How to complete this task: Begin the copy at the line that contains "Viewport: 638px width, 455px", end it at the last line of the entries below, keep every word exact, and include no pictures.

[Stored items]
-=-=-
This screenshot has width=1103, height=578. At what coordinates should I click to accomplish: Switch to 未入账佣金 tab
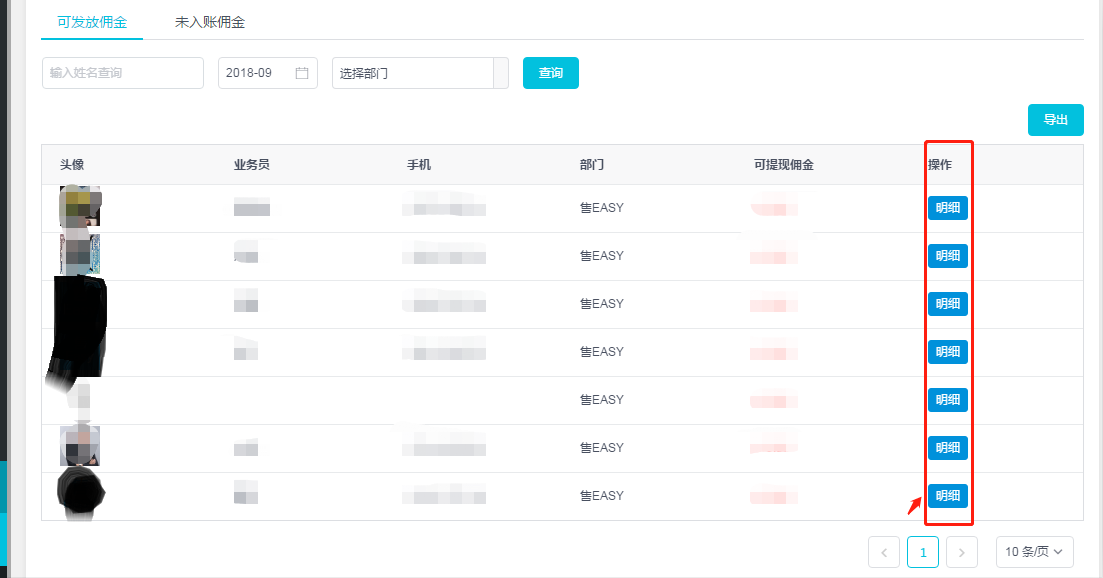pyautogui.click(x=210, y=22)
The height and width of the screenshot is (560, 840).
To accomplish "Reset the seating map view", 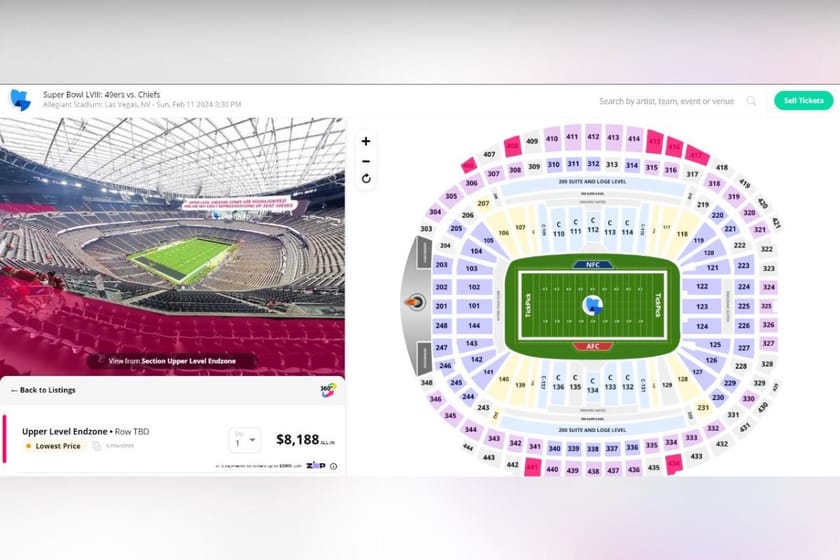I will (366, 179).
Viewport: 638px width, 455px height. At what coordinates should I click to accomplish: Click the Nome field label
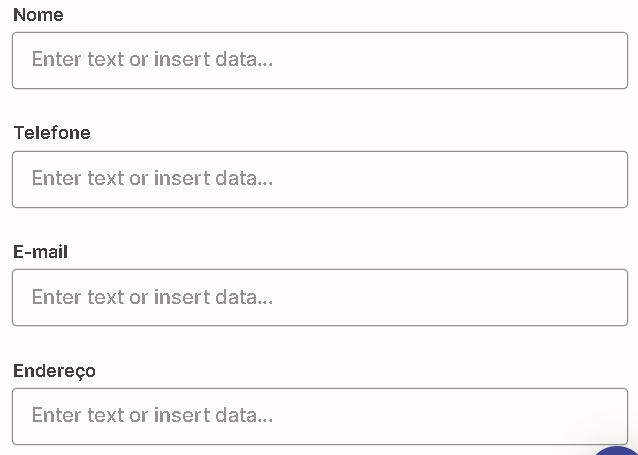[x=38, y=15]
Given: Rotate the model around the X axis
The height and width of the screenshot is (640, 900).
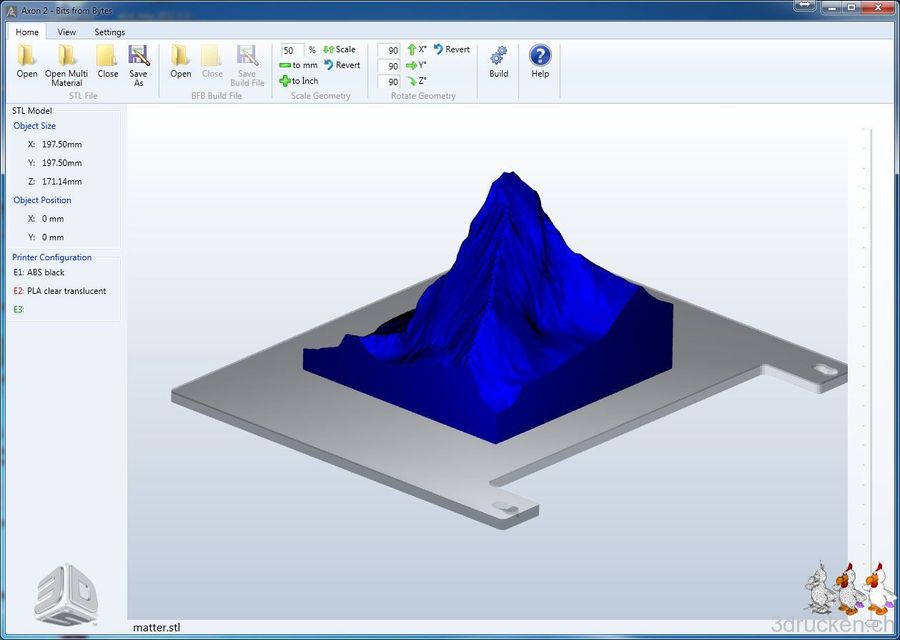Looking at the screenshot, I should click(x=417, y=49).
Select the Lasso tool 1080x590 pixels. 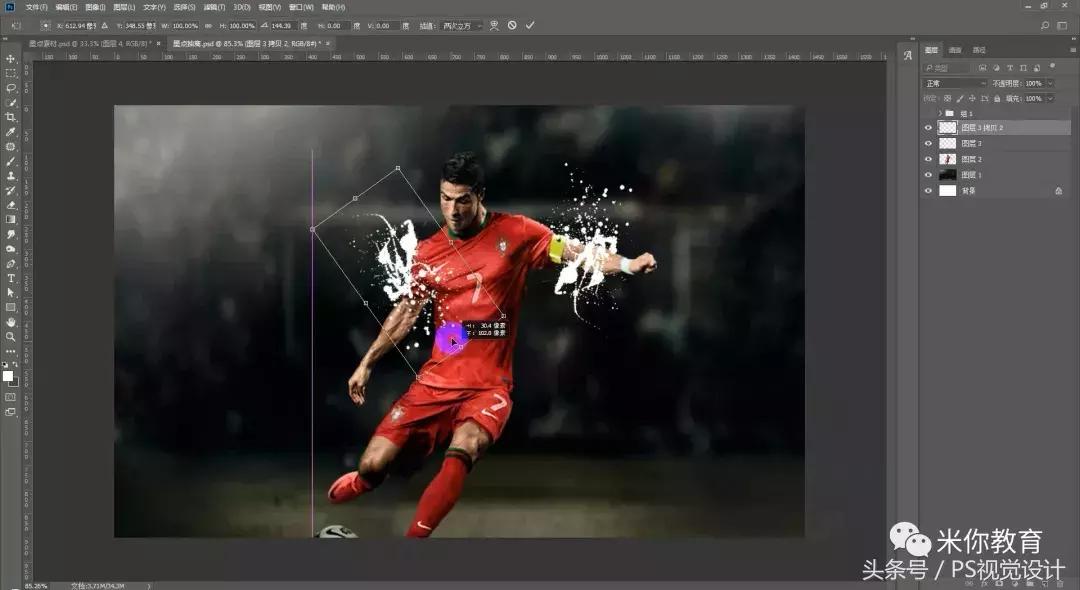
-=-=-
The answer:
Viewport: 638px width, 455px height. At what coordinates should I click to accomplish: Click the Nome field label
[x=38, y=15]
Given: Rotate the model around the X axis
The height and width of the screenshot is (640, 900).
Looking at the screenshot, I should click(x=417, y=49).
Select the Lasso tool 1080x590 pixels. 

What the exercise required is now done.